Last year’s Rayman Jungle Run was a real surprise — a game built using the same engine and familiar art assets from the excellent and robust console action game, Rayman Origins, but recast as a mobile auto-runner. The limited game mechanics and breezy nature of the stages paired well with the light and funny tone of the game, but the resulting romp felt more like a nice treat rather than anything truly substantial.

By contrast, Rayman Fiesta Run has teeth. The mechanics haven’t significantly changed, and the game is still as amusing and beautifully presented as before, but a revised level progression and brutally precise platform action make for an absorbing and terrifically challenging experience. Even if you’re not the type to play and replay stages for high scores or collectables, Fiesta Run will pinpoint your perfectionist streak and make you leap and lunge until every last glowing Lum is in hand.

As with last year’s game, Fiesta Run sends the cartoonish lead and his allies sprinting ahead on side-scrolling stages, with taps and holds of virtual buttons used to jump, glide through the air, and punch or kick enemies and hazards ahead. Much of Jungle Run was segmented to spotlight and slowly introduce each mechanic, but most of Fiesta Run’s 75+ stages put everything together at once, requiring a mix of quick reflexes and smart memorization to survive the tense gauntlets within.

Fiesta Run’s smartest alteration may come with the introduction of a world map, which unlocks new stages, characters, and items based on your performance — and casually finishing most stages won’t be enough to access most of the content here. You’ll often need to replay and potentially perfect past stages to move another step or two along the path to open up more stages, and that constant pull to play more and nudge further adds a noticeable hook to the experience.

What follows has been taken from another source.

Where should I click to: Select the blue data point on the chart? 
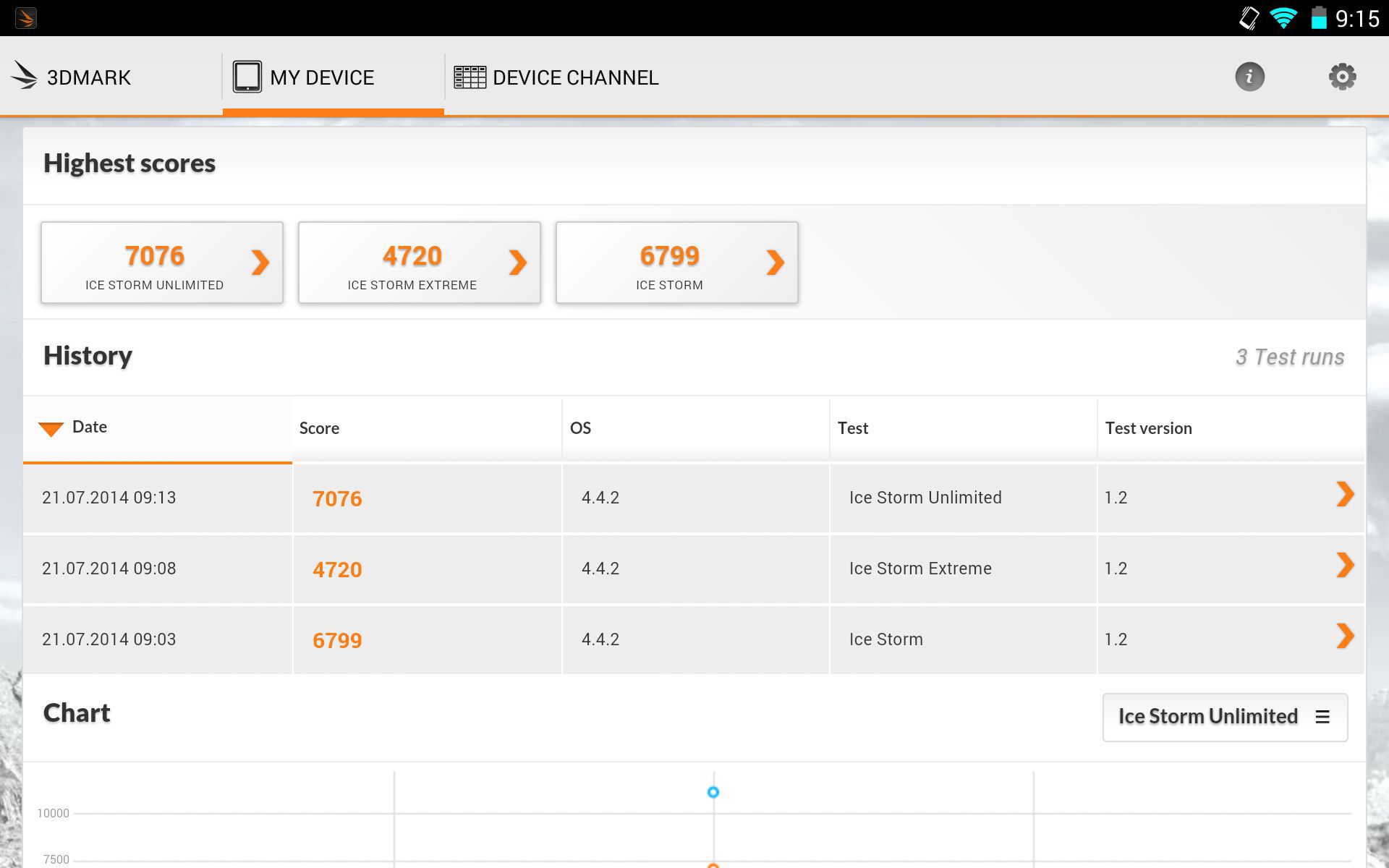713,792
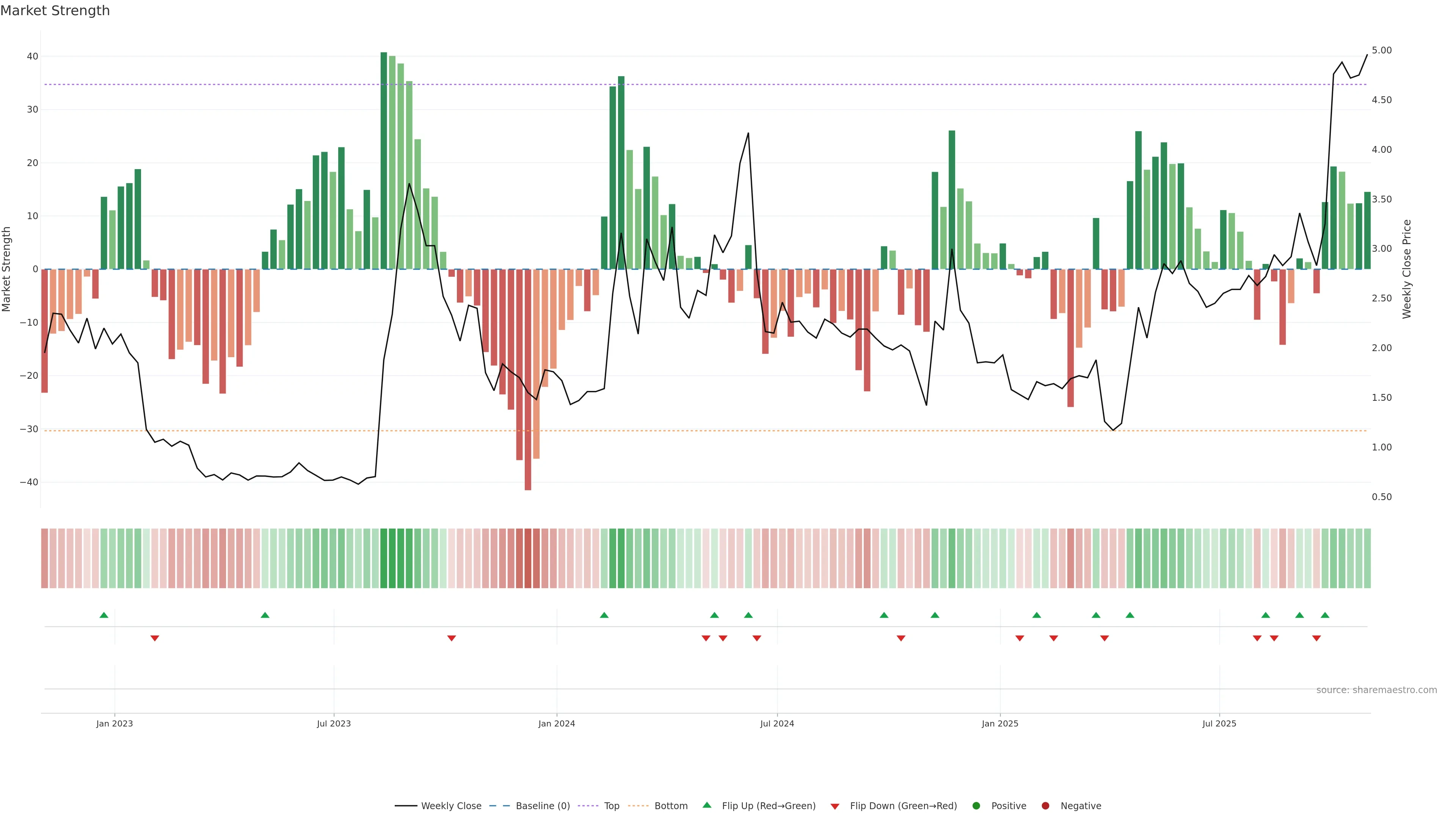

Once a stage is perfected, a much tougher alternate version unlocks that shakes up the level elements, layout, and timing requirements. It’s an ingenious approach that nearly doubles the amount of levels without feeling lazy or half-hearted, and the alternate versions are among the best challenges in the game, requiring incredible precision and care to clear. Levels in which you’re escaping from large, lumbering boss creatures are also highlights along the way. The trial-and-error approach of figuring out a stage’s hazards has its frustrating moments, but it’s all worth it once you reach the finish line.

The bottom line. Rayman Fiesta Run may not dramatically deviate from the formula, but it maximizes the excellence held within and delivers a richly entertaining mobile platformer that’s tough, funny, and ultimately pretty wonderful.